Che peccato, stavolta c'era andata vicino. L'idea, su carta, sembrava essere davvero buona, quella di distinguersi, lasciando lustrini e frivolezze electro-dance alle colleghe, e di voler realizzare un album r'n'b maturo e al tempo stesso moderno, in cui lei, la giunonica Beyoncé, potesse finalmente tirar fuori la sua anima più autentica e nera, finora coperta troppo spesso da un'eccessiva patina modaiola. Come mai allora, all'atto pratico dell'ascolto, il pur piacevole "4" suona spesso manieristico, un po' confuso e, talvolta, clamorosamente seduto?
Altrove c'è chi parla addirittura di coraggio e di indipendenza mediatica, e forse si potrebbe considerare tale la scelta azzardata di realizzare, con uno dei produttori di M.I.A., un singolo disarticolato e tribalissimo (tutt'altro che radio-friendly) come "Run The World (Girls)", rischiando di non trovarsi del tutto a proprio agio e di deludere il pubblico, come poi è effettivamente avvenuto. Che dire però dell'ultimo estratto, grintoso ma dozzinale, "Best Thing I Never Had", con le sue sonorità soft-rock e un arrangiamento pianistico da telefilmpomeridiano, appositamente pensato per adulare le stazioni country-pop americane?

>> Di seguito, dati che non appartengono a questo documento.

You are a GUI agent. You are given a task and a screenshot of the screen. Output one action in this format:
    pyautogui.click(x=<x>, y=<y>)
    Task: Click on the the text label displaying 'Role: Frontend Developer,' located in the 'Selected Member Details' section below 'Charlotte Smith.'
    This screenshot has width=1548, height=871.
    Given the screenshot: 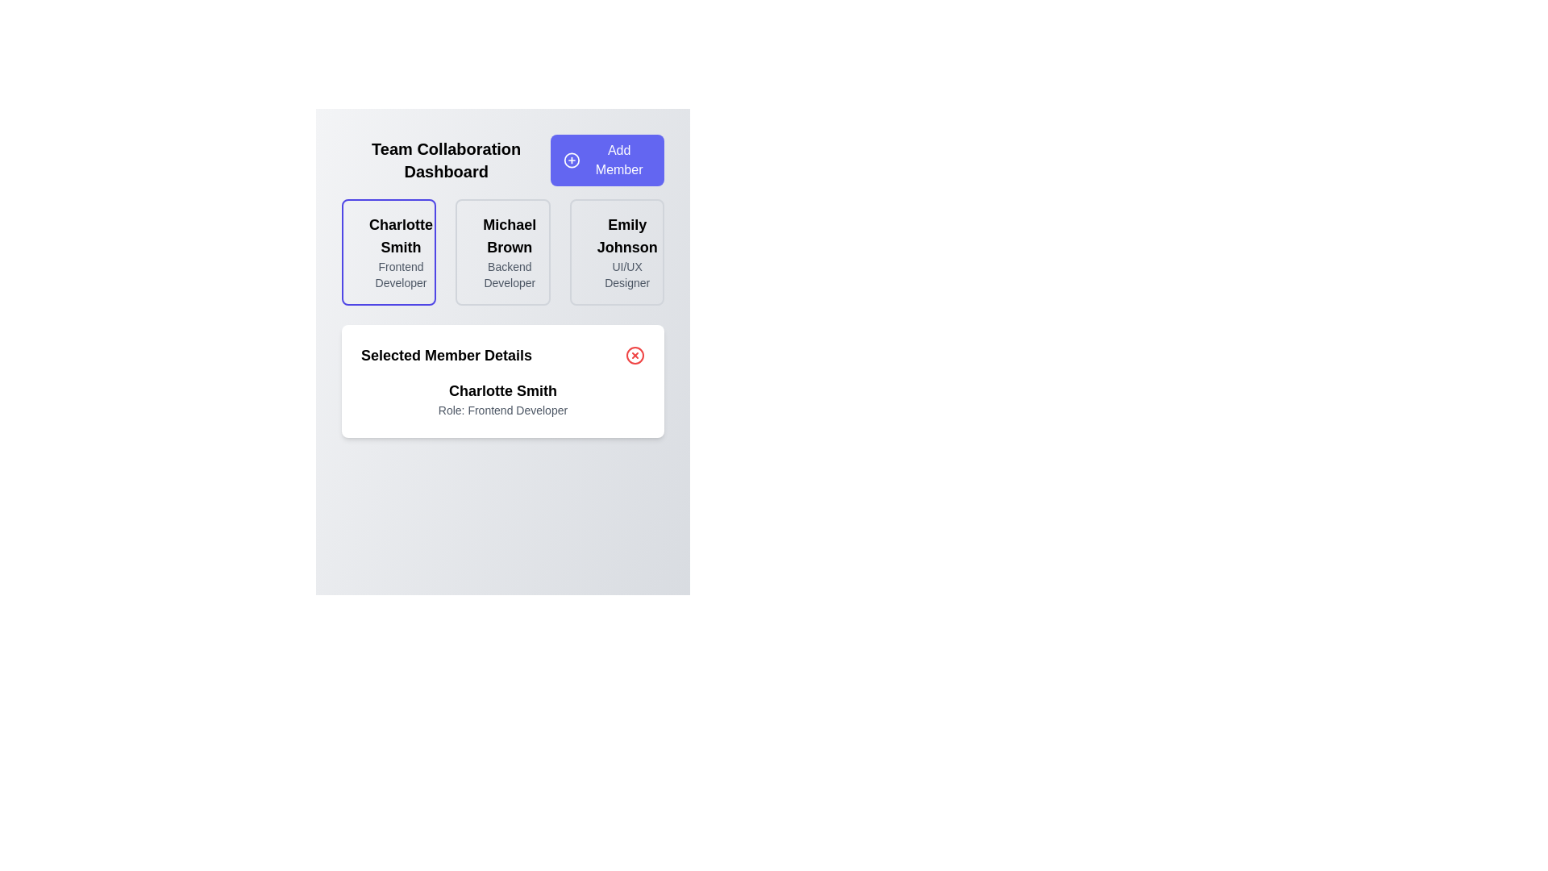 What is the action you would take?
    pyautogui.click(x=502, y=409)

E sarà forse un caso che questo suo album da orgogliosa e gorgheggiante soul-sista, citazionista ma sempre con occhio discreto al presente, arrivi proprio ora che sulle scene sta spopolando una nuova regina del soul, la bianca e, per giunta, britannica Adele? Probabile tuttavia che il pubblico continui a preferire la romanticherie assortite della londinese alle nuove, prevedibili power-ballad della collega americana, siano quelle che cercano affannosamente di ripetere, in abito da sera, l'exploit di "Halo" (le non altrettanto fresche "Start Over" e "I Was Here"), o quella ancora più canonica ("Rather Die Young") che potrebbe sbucare da un vecchio archivio di Whitney Houston.
Un nome, quest'ultimo, che viene in mente anche con l'ascolto dei due brani più spensierati dell'album, "Love On Top", un classico e sbarazzino numero black anni 80, con la motown in mentee un prodotto preconfezionato in mano, e l'omaggio synth-funk al produttore Narada Michael Walden, "Party", a cui non basta però il professionale assist di Kanye West e André 3000 per spiccare il volo; impossibile quando a risaltare è solo la forma e a mancare è proprio la canzone. A quel punto si getta la spugna scoraggiati e ci si rifugia a cercare un po' di personalità nel più tipico dei suoi pezzi, "Countdown", classica marcetta petulante scandita da una giostra impazzita.
È un peccato, si diceva. Perché in alcuni momenti la Knowles riesce a colpire il bersaglio addirittura meglio che in passato: "I Care", fiera e tenebrosa, seduce senza bisogno di strafare per poi dissolversi nel morbido e ipnotico lamento di "I Miss You", mentre la spoglia ed emozionata ballata "1+1", tra essenzialità blues e arabeschi alla Prince, è intrisa di quella cruda visceralità con cui avrebbe dovuto plasmare l'intero album per farlo funzionare a dovere. Anche quando riprende in mano le atmosfere più ancestrali del primo singolo va sorprendentemente a segno, "End Of Time", finalmente organica e coinvolgente, è il pezzo più luminoso dell'album, impreziosito da una sezione fiati che pesca a piene mani da "Wanna Be Startin' Something".
Ancora troppo poco però, non abbastanza per realizzare quel famoso album che era nelle intenzioni; succede, quando il calcolo supera sensibilmente l'ispirazione e quando la titolare è ancora troppo attaccata, nonostante tutto, al suo status di diva: paradossalmente, in "4", la paura di perderlo è molto più tangibile di qualsiasi volontà di stupire.